RT-qPCR was performed to detect the hsa-miR-24 and c-Myc mRNA levels. To detect mature hsa-miR-24, we performed reverse transcription to convert the RNA into cDNA using the TaqMan miRNA Reverse Transcription kit (Applied Biosystems Inc., Foster City, CA, USA). Polymerase chain reaction mixtures containing TaqMan Universal Master Mix II (hsa-miR-24) and TaqMan miRNA and gene expression assays were performed according to the manufacturer's instructions (gradient S, Mastercycler, Eppendorf, Germany). To isolate c-Myc mRNA, total RNA was extracted from the cells using TRIzol reagent and reverse transcribed using a high capacity RNA-cDNA kit (Applied Biosystems Inc.). cDNA was quantified on an ABI Prism 7900 sequence detection system (Applied Biosystems Inc.). PCR was performed using Power SYBR-Green PCR master mix (Applied Biosystems Inc.). The cycling parameters were as follows: 50°C for 2 min and 95°C for 10 min followed by 40 cycles at 95°C for 15 sec and annealing/extension at 60°C for 1 min. U6 snRNA or glyceraldehyde 3-phosphate dehydrogenase (GAPDH) were used to normalize the hsa-miR-24 and c-Myc values, respectively. Data were analyzed by the 2−ΔΔCq method to determine relative changes in miRNA and gene expression (23). The primers for hsa-miR-24 were reported in our previous study (17). The primers for c-Myc PCR amplification were as follows: Forward, AAAGGCCCCCAAGGTAGTTA and reverse, GCACAAGAGTTCCGTAGCTG.
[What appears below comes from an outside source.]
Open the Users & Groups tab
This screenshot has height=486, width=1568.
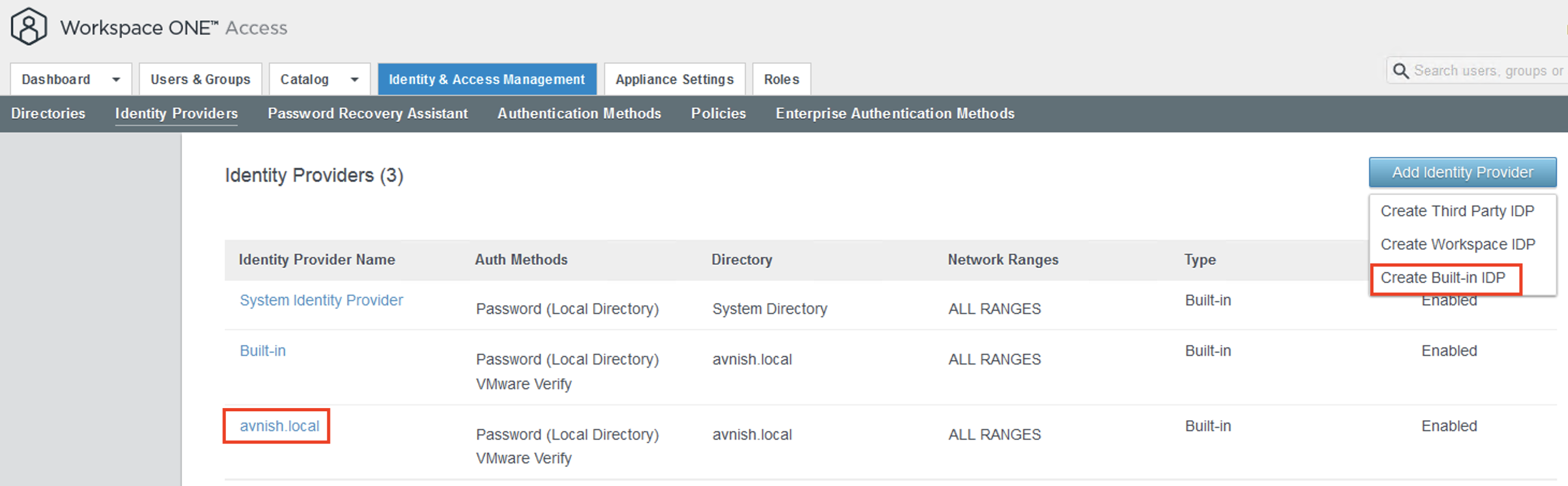200,80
Dual-luciferase reporter assay

The luciferase plasmids, Psi-check2-c-MYC-3′UTR and Mutant Psi-check2-c-MYC-3′UTR (gifts from Dr J. Lieberman, Harvard Medical School, Boston, MA, USA), were transiently transfected with hsa-miR-24 mimic into 5–8F cells as previously described (23). In brief, the cells were seeded into 24-well plates and co-transfected 24 h later with pMiR-3′-UTR, 30 nmol/l hsa-miR-24 mimic, or miR control and a pRL plasmid control using Plus reagent (Invitrogen) according to the manufacturer's instructions. After 48 h, the luciferase activities were detected using a Dual-Luciferase reporter system (Promega, Madison, WI, USA). All experiments were performed in triplicate, and the results are presented as the means of these independent experiments.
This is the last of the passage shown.